WORK INSTRUCTIONS: In the excerpt on discrepancies in trade statistics, what should exports of the world to the individual countries in Part A, plus freight and insurance, correspond to?

SELECTED EXCERPT:
○ ○ ○ ○
1.4.7 Discrepancies and asymmetries in trade statistics

Although some of the most interesting uses of trade-by-country statistics are based on a trade matrix framework, their use assumes the comparability of trade flows between trading partners. That is, in the absence of problems of valuation, timing, and coverage, the value of trade flows recorded in an exporting country would be equal to the corresponding trade flows recorded in the importing countries. However, despite efforts of international statistical organizations and national compiling agencies, international trade statistics are sometimes not comparable. A comparison of Parts A and B of the world tables in the Direction of Trade Statistics Yearbook indicates the degree to which the recording of trade flows for the world is symmetrical and accurate. Exports of the world to the individual countries shown in Part A, plus freight and insurance, should correspond to imports of the countries from the world shown in Part B and vice versa.
○ ○ ○ ○
GIVEN INFORMATION:
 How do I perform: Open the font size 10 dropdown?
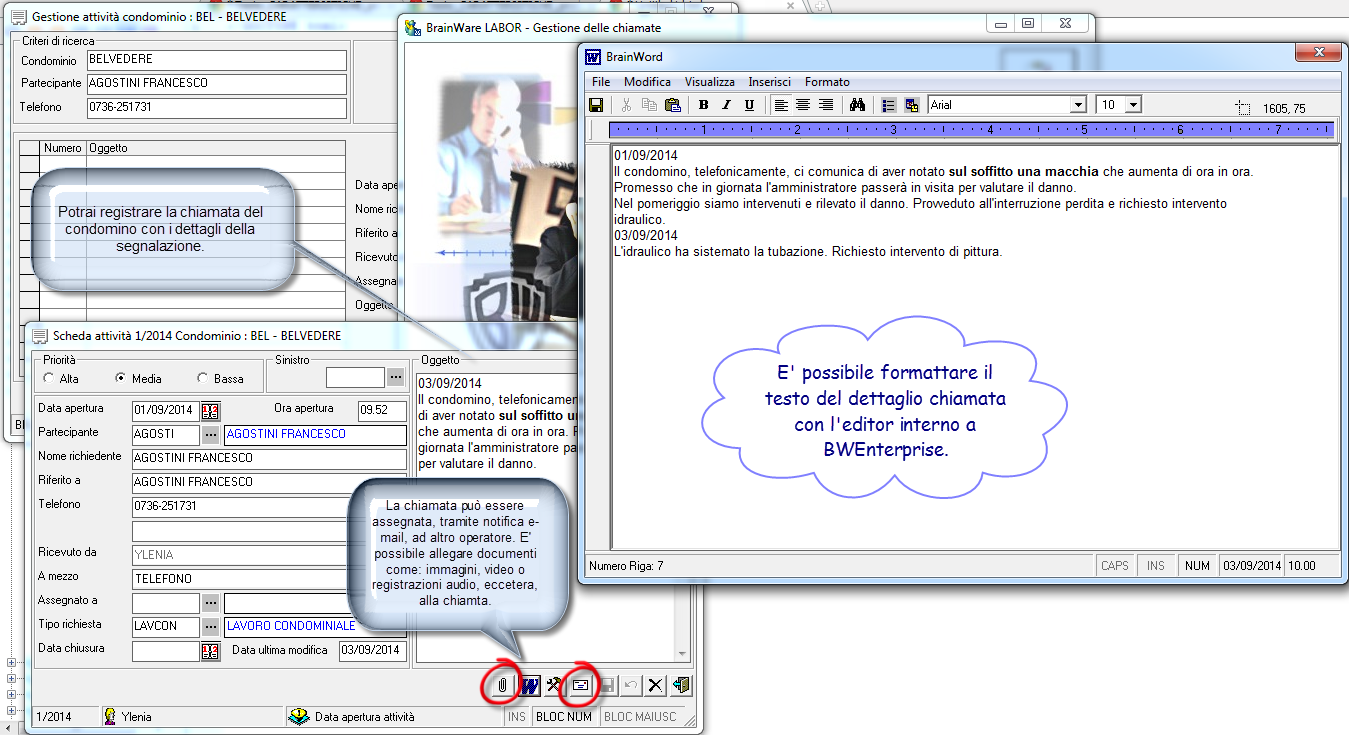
○ ○ ○ ○
FINAL RESULT: Imports of the countries from the world shown in Part B.